BIRNS Aquamate was founded as a joint venture between the Israeli firm Zevulun Marine Systems and California-based BIRNS Inc. Both companies manufacture waterproof electrical connectors used in submarines, sonar and video equipment and other deep sea applications.

BIRNS Aquamate was established to market the connectors to U.S. companies.

“We needed to be on the east coast, where there were no companies manufacturing underwater connectors,” Mr. Bar-Hai said.

Being located near customers is important since many of them need the connectors to be shipped quickly to avoid costly project delays, he said.

New Bedford was selected for its central location within New England’s growing marine technology sector and its proximity to research institutions such as UMass Dartmouth and the Woods Hole Oceanographic Institution.

The city’s “whaling history and its colorful past” enchanted Mr. Bar-Hai, who said he splits his time between New Bedford and Israel.

“I think the city holds a lot of potential,” he said.

Since moving into the Quest Center, BIRNS Aquamate has established customer relationships with local entities such as Teledyne Benthos in North Falmouth and the UMass Dartmouth School for Marine Science and Technology in New Bedford.

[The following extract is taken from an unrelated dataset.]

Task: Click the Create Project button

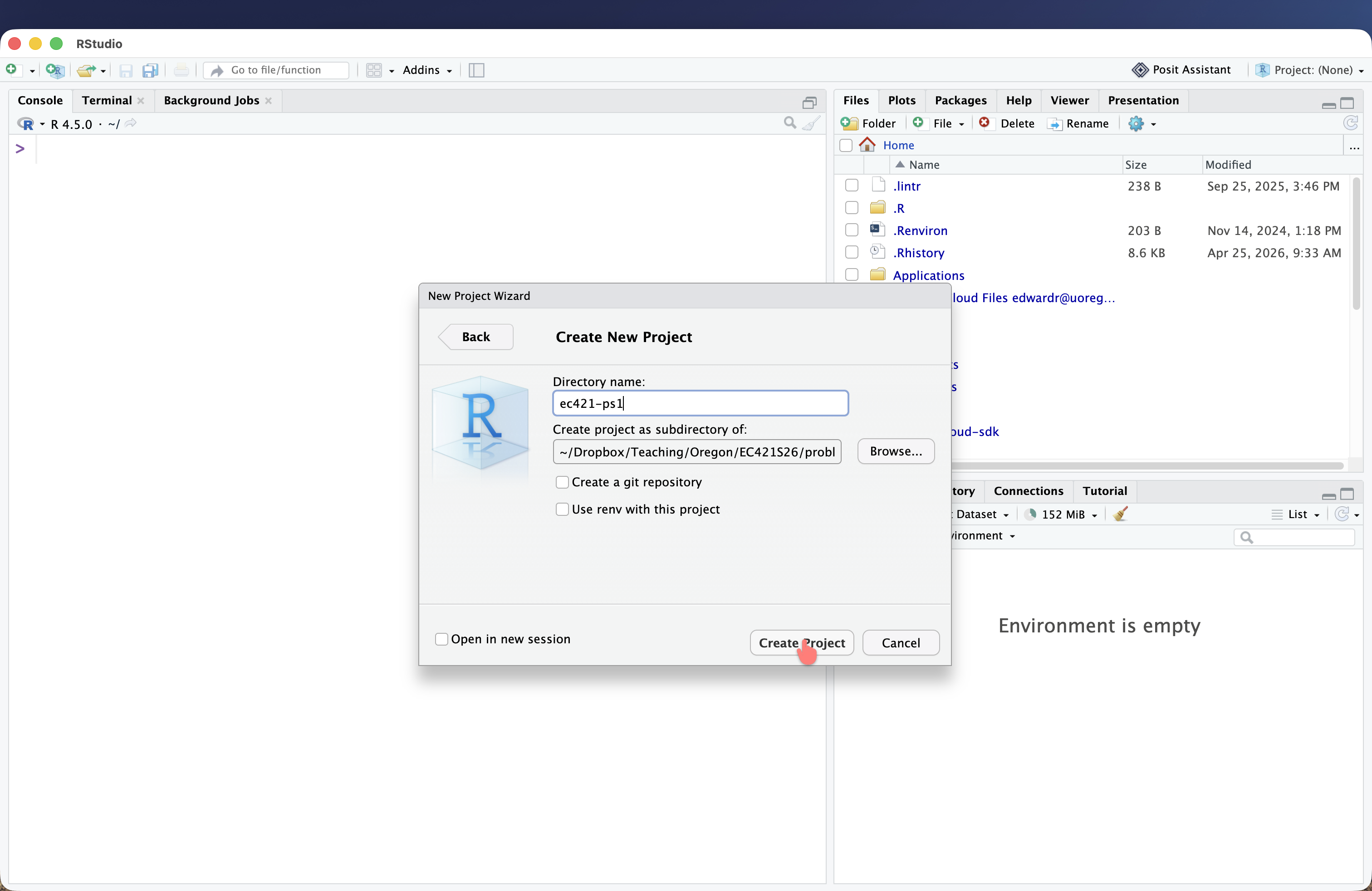Action: [x=801, y=642]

It has sold and shipped connectors to companies in Pennsylvania, Louisiana, Brazil, Australia and South Africa.

Christopher Jakubiak, a project engineer at SMAST’s marine turbulence lab, said he recently received price quotes from BIRNS Aquamate for electrical connectors that would be used on underwater instruments that are still being developed.

The school uses the connectors for underwater vehicles and other instruments that collect information on water temperature, depth and salinity.

The connectors are “definitely the kind of thing that almost everyone has some use for,” he said.

Ranging in price from $20 to $500, the connectors come in various shapes and sizes and are gold-plated to retard corrosion in seawater. They are in high demand by three growing industries: offshore oil and gas exploration, oceanographic and climate research and the military.

The Quest Center was a “very good place” to launch the company, Mr. Bar-Hai said.

He praised the staff for being helpful and creating networking opportunities. The few companies at the incubator shared knowledge and Fathom Research, a scientific diving company, recently placed an order with BIRNS Aquamate, he said.

For the concept to work better, the incubator needs to attract more marine technology firms, Mr. Bar-Hai said.

“When they have 10 companies that are related, that will make a big difference,” he said.

After BIRNS Aquamate departs, the Quest Center will have four tenants: the diving company, an alternative energy consulting firm, a Web development group and a company that designs launch and recovery systems for underwater robots.

Two additional companies that specialize in environmental science are “under consideration” for the incubator, Mr. Sheehan said.